The task
Starting from the top of the entries below and ending with the line containing "You are a computer-use agent. 717x427 pixels.", restate every line word for word, pictures omitted.

Listed records
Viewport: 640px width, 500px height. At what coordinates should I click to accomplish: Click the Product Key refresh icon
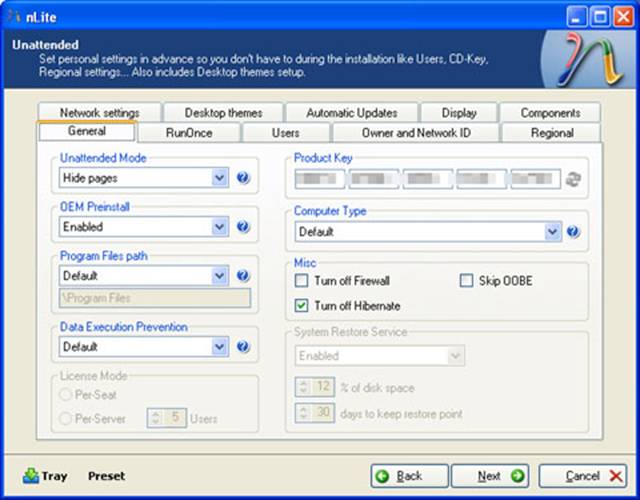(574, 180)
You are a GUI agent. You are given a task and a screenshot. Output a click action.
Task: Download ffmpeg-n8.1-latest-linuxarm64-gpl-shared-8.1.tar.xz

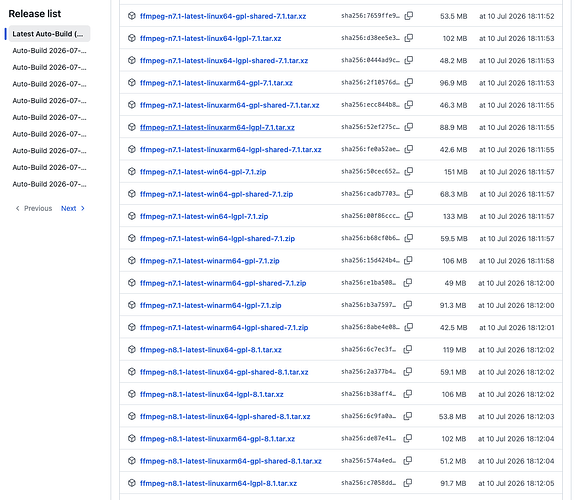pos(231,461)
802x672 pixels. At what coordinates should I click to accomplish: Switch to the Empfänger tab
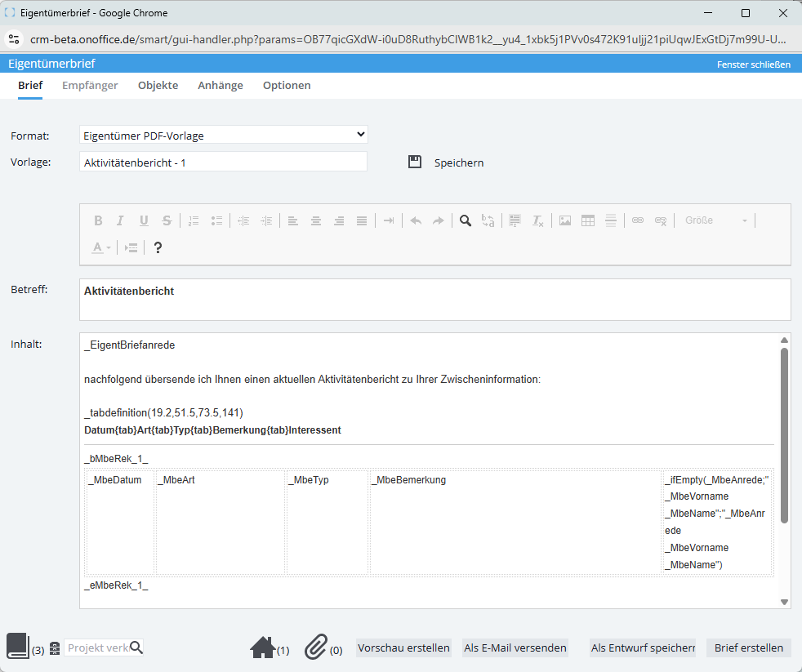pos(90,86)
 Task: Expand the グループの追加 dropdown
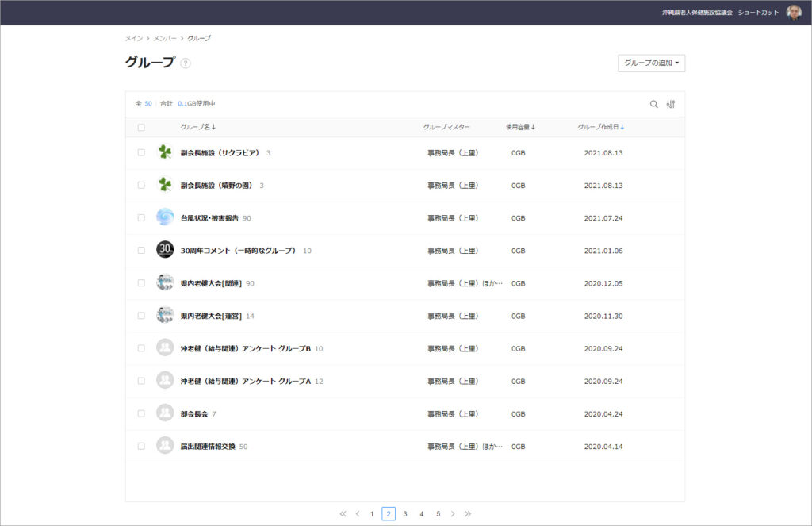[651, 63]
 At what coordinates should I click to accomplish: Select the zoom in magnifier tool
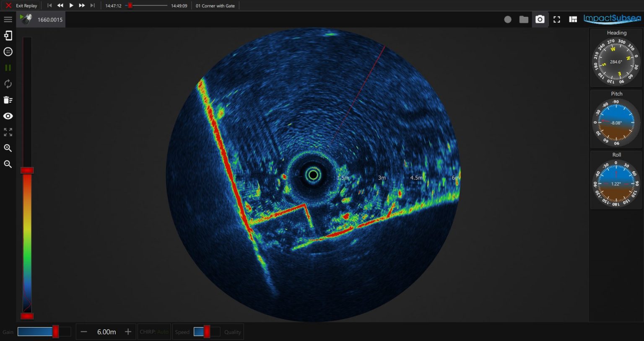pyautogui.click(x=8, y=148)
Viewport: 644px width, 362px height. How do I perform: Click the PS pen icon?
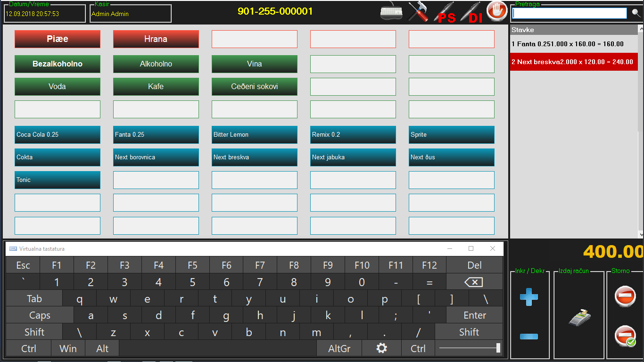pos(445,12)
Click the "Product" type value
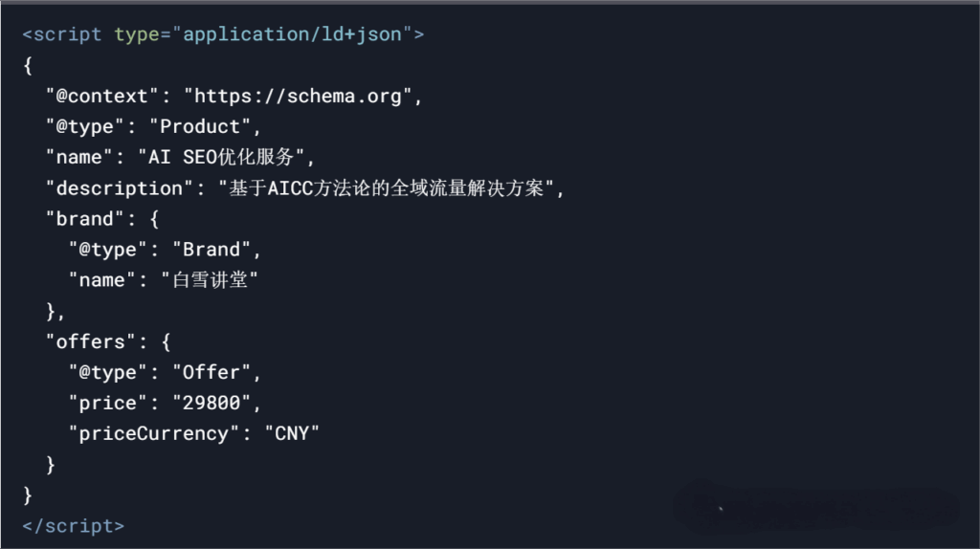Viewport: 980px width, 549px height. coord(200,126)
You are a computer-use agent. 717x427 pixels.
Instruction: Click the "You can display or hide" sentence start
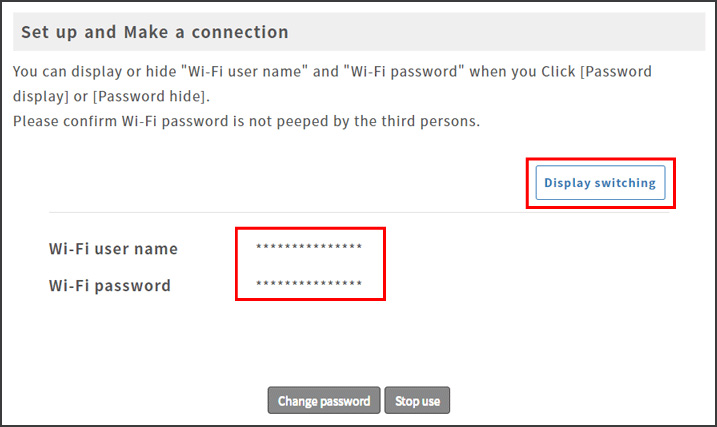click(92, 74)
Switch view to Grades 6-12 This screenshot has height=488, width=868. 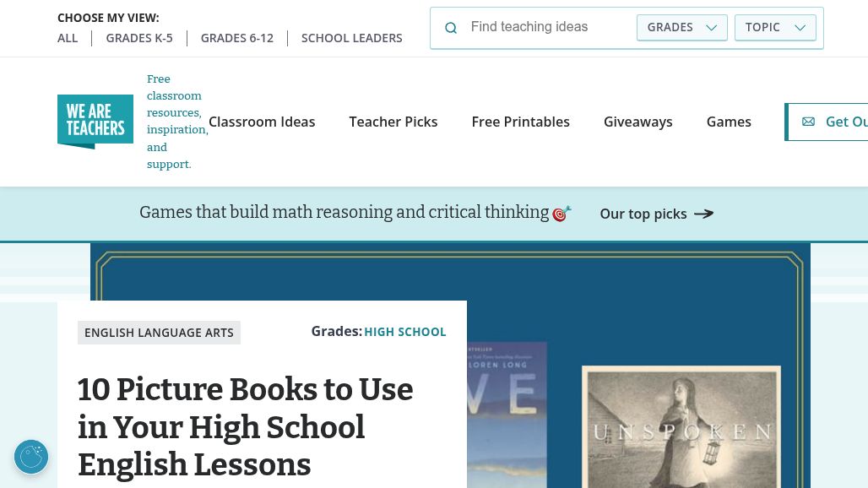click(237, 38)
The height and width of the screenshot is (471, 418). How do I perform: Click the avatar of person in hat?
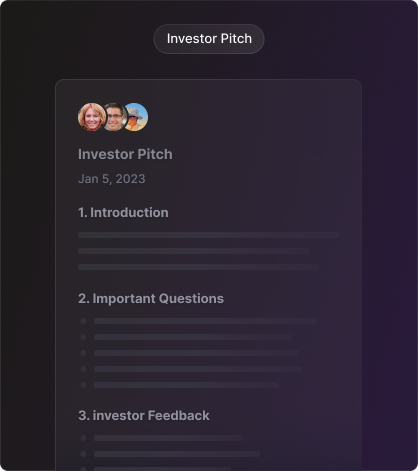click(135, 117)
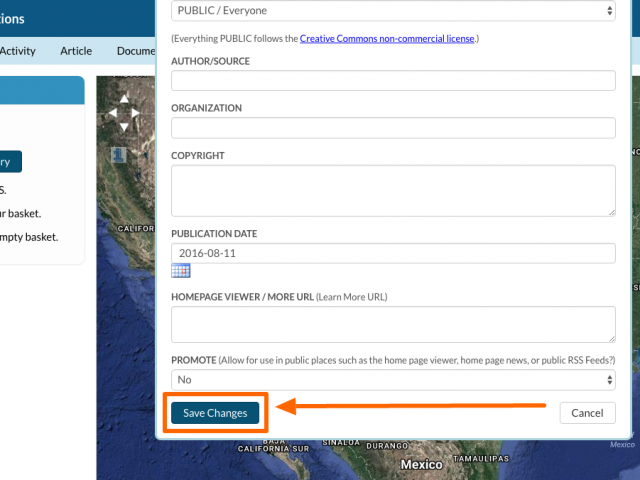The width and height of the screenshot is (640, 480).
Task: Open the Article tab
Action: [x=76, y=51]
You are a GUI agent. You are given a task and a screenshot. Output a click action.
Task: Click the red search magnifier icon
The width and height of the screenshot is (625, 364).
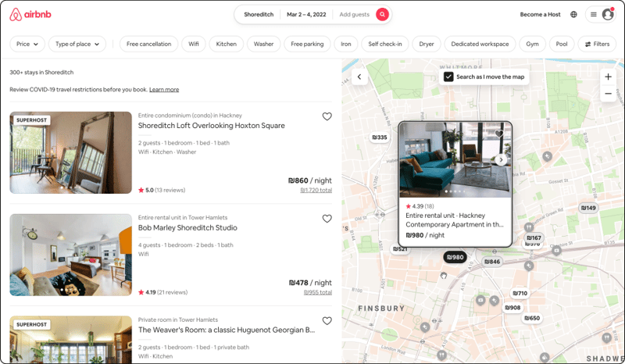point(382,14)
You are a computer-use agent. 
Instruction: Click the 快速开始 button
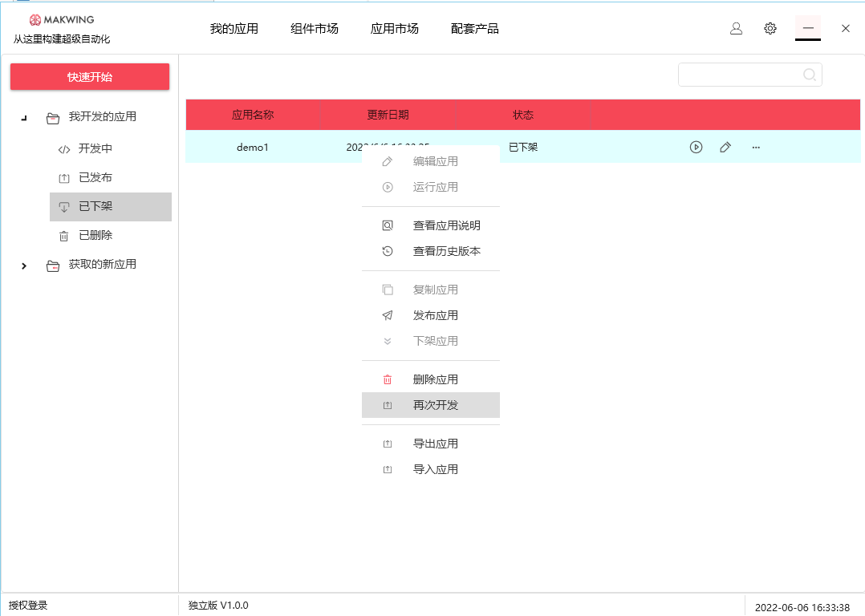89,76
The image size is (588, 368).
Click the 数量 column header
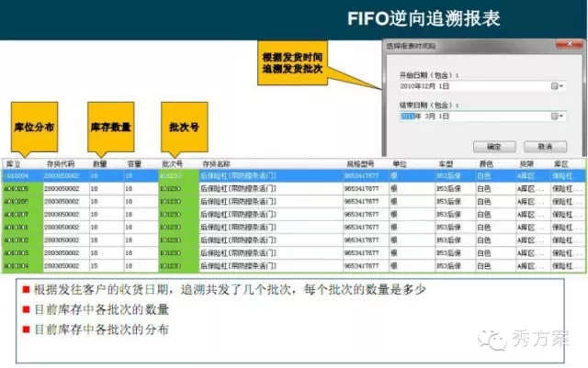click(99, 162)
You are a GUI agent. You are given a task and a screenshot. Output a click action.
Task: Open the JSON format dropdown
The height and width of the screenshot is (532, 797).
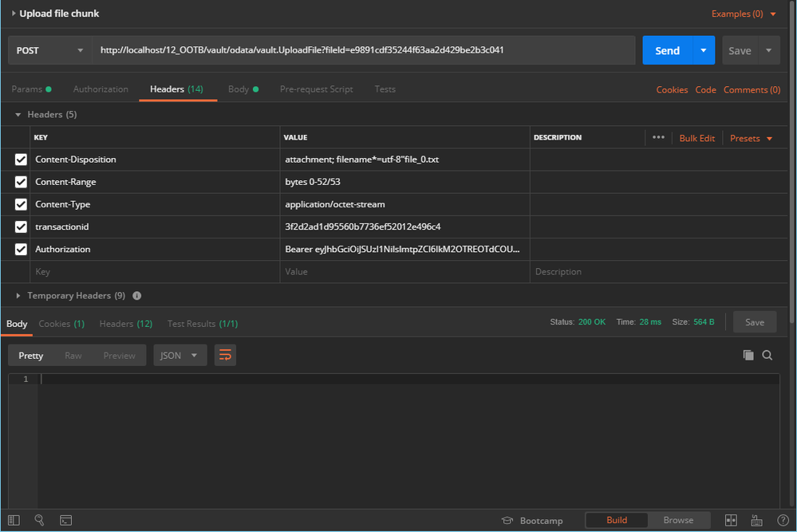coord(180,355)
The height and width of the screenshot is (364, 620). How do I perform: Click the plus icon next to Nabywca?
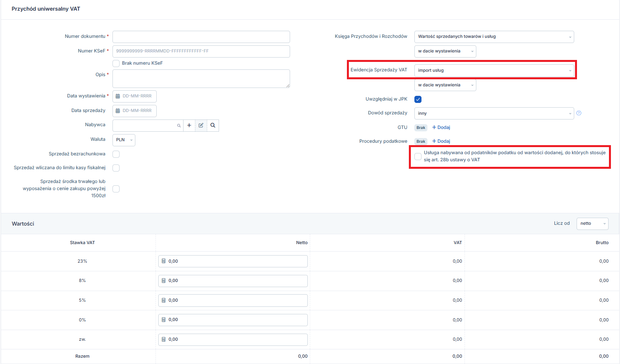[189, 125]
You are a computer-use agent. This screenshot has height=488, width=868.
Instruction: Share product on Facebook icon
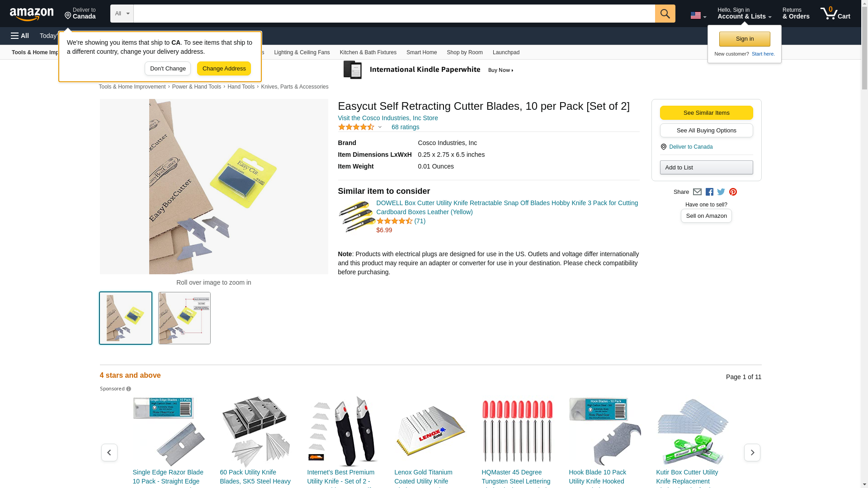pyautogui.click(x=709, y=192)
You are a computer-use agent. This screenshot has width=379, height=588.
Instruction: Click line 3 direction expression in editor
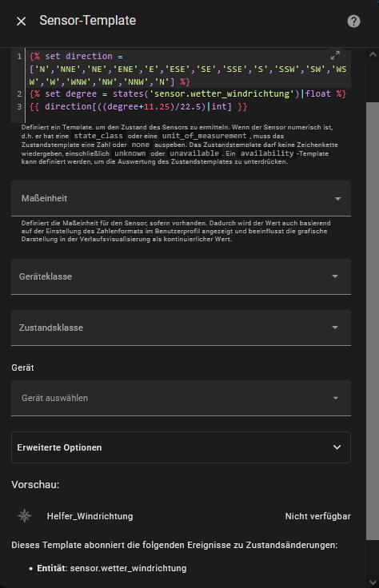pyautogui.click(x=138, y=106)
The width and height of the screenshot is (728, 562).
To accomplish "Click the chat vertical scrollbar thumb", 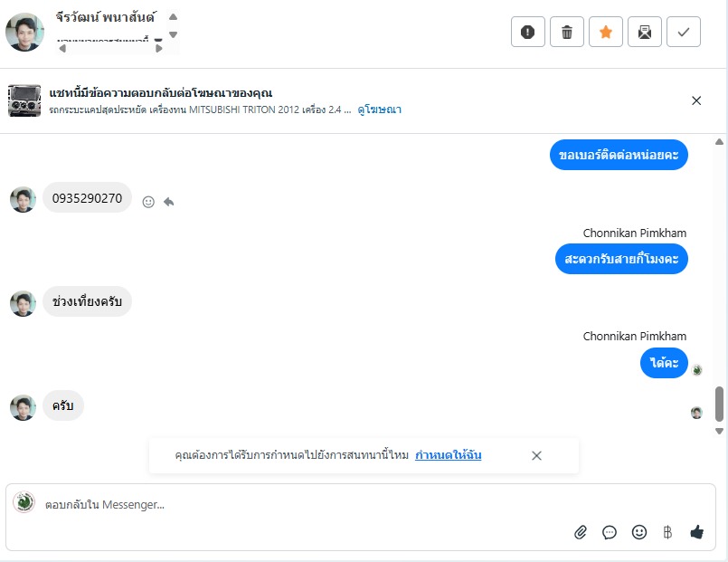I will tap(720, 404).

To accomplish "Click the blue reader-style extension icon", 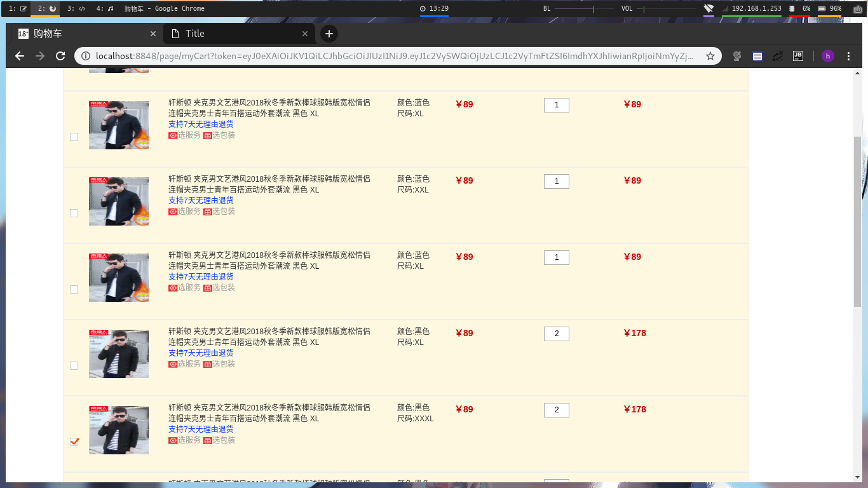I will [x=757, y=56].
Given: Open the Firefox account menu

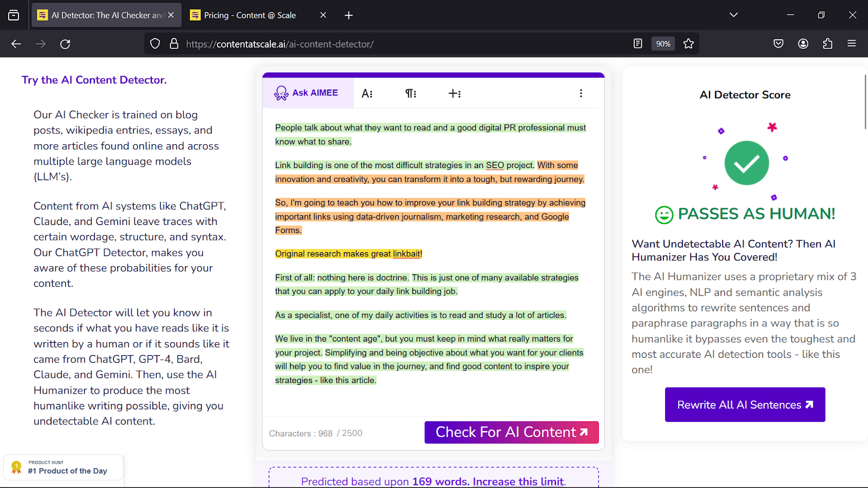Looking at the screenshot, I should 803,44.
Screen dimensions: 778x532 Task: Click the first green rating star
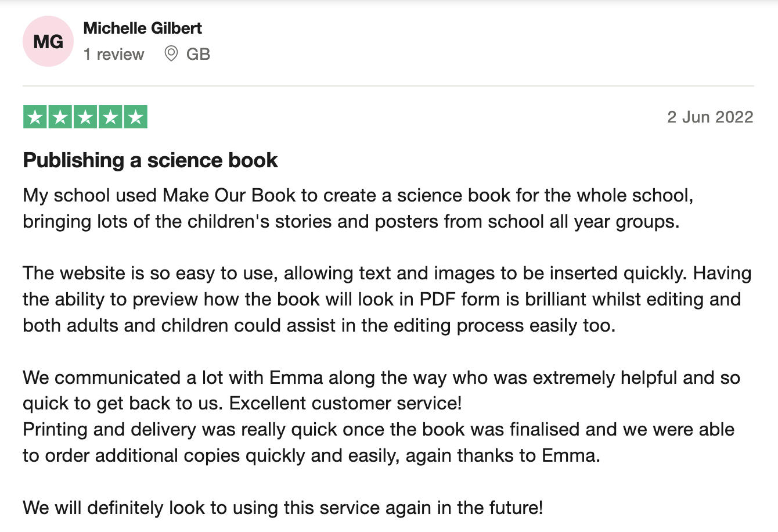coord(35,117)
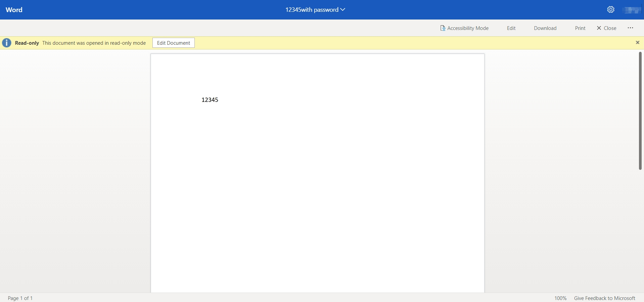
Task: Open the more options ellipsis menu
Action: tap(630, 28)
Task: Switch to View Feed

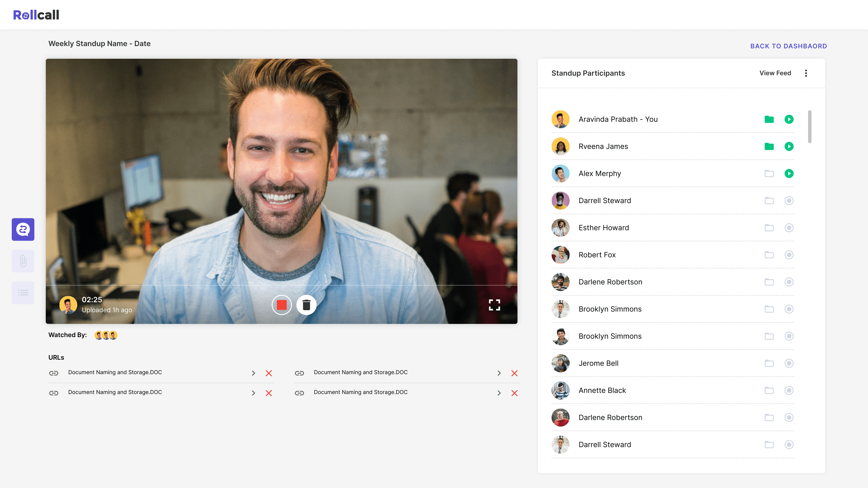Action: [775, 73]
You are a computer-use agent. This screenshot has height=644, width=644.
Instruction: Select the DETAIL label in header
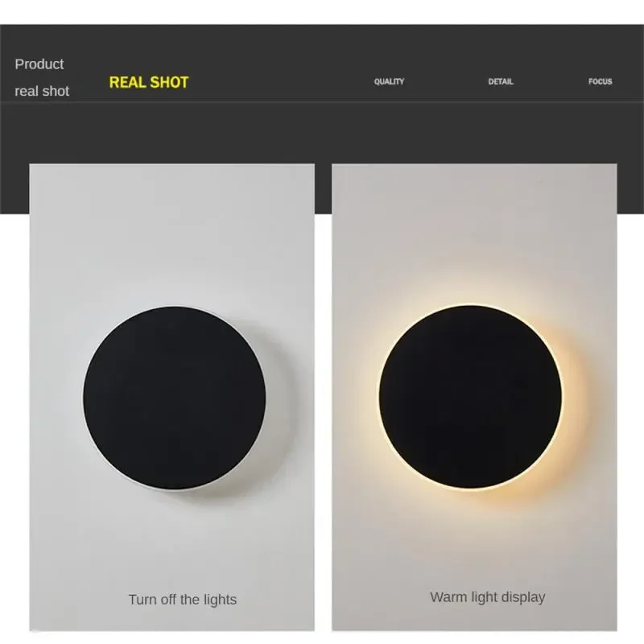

Task result
Viewport: 640px width, 500px height. At what coordinates should I click to accomplish: Click the Product Key refresh icon
(574, 180)
You are a GUI agent. You are given a task and a screenshot. Output a click action.
Task: Download ffmpeg-n8.1-latest-linuxarm64-gpl-shared-8.1.tar.xz

pos(231,461)
802x672 pixels. At what coordinates should I click to accomplish: Switch to the Empfänger tab
pos(90,86)
 Task: Expand the グループの追加 dropdown
[651, 63]
 At what coordinates should I click to accomplish: Select the zoom in magnifier tool
pyautogui.click(x=8, y=148)
Viewport: 644px width, 362px height. How do I perform: Click the PS pen icon?
pos(445,12)
Click the "Product" type value
Viewport: 980px width, 549px height. coord(200,126)
You are a computer-use agent. 717x427 pixels.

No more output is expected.